The UPA government’s short-term growth strategy relies heavily on infrastructure development. In an extension of this strategy, the government today announced a ‘takeout financing’ scheme to encourage flow of credit to these development projects. Presenting the Union Budget for 2009-10, finance minister Pranab Mukherjee said India Infrastructure Finance Company Limited (IIFCL), the public sector financier for the infrastructure sector, will “evolve” a “takeout financing” scheme in consultation with commercial banks so as to ease banks’ burden arising from asset-liability mismatch due to long-term funding to these projects.

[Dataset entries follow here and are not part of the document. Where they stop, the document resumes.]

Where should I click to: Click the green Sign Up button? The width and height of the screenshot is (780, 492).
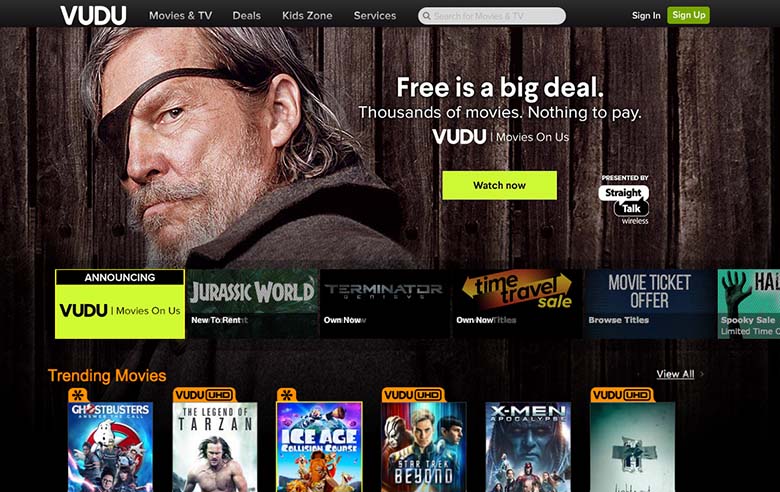[688, 15]
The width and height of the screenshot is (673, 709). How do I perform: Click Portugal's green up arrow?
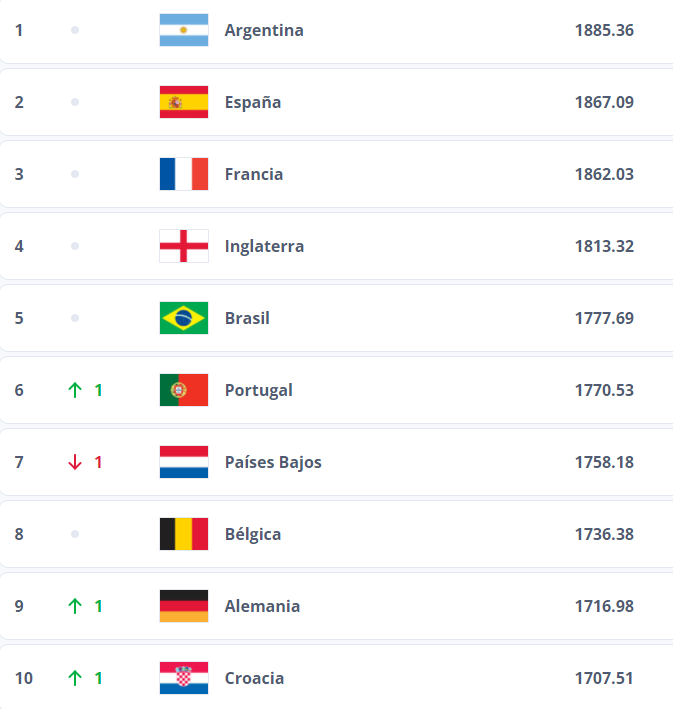[x=74, y=390]
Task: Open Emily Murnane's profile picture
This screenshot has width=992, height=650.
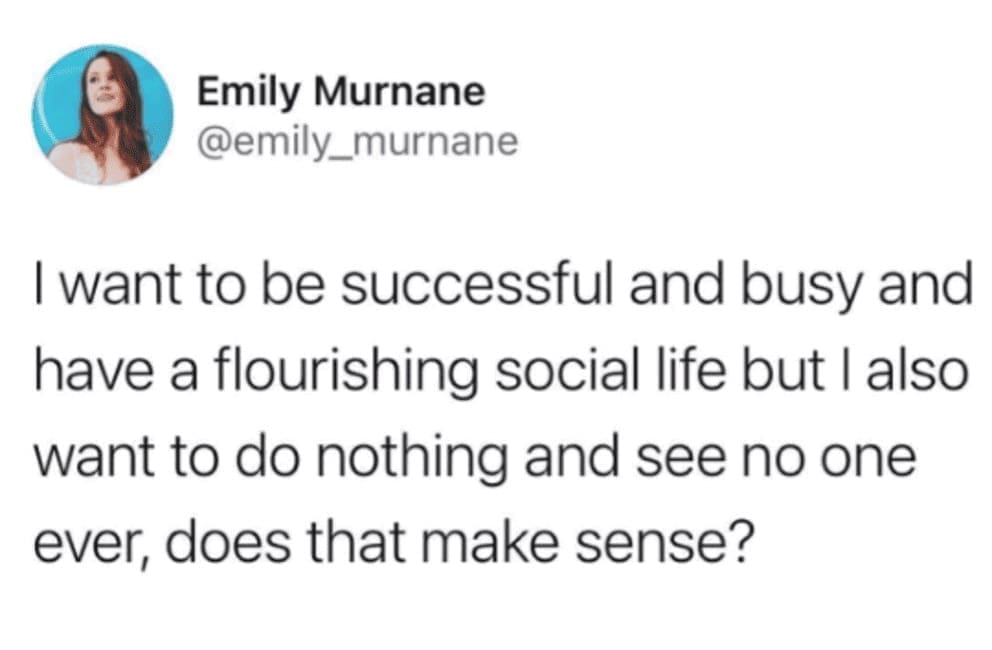Action: click(x=102, y=115)
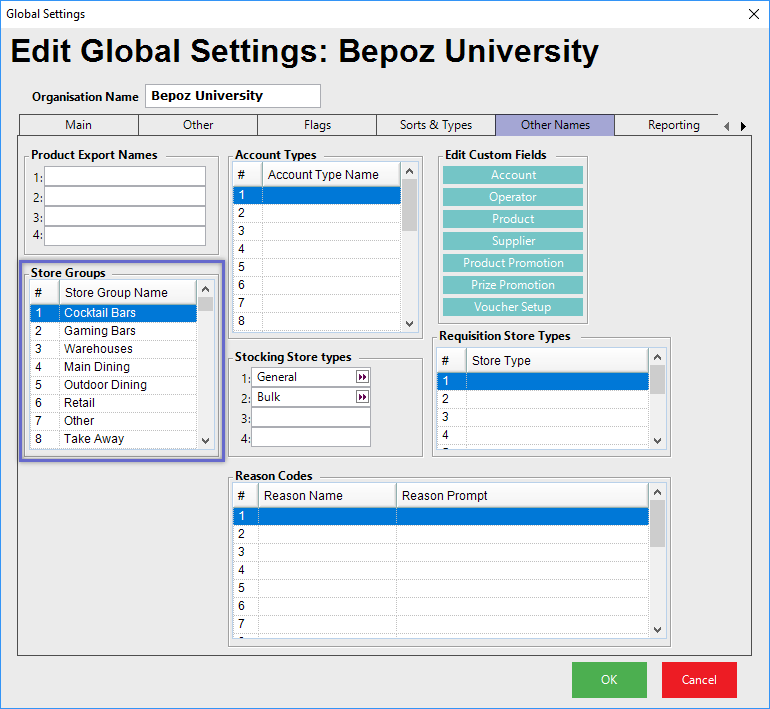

“‘Takeout financing’ is an accepted international practice of releasing long-term funds for financing infrastructure projects. It can be used to effectively address the asset-liability mismatch of commercial banks arising out of financing infrastructure projects and also to free up capital for financing new projects,” the finance minister said. Under ‘takeout finance’, a bank or financial institution that is financing an infrastructure project can opt out of a long-term loan by selling the loan to either a third bank or a primary bank — a “lender of the last resort” — on a pre-determined basis.
The policy contours of the arrangement will be worked out by the IIFCL in consultation with banks over the next two to three months, the public sector financer’s chairman and managing director, SS Kohli, told The Indian Express. “The announcement has just been made. The draft has been drawn out and will be presented at our board meeting on July 14. Only then will we able to take it forward,” he said.
... contd.










Be the first to comment.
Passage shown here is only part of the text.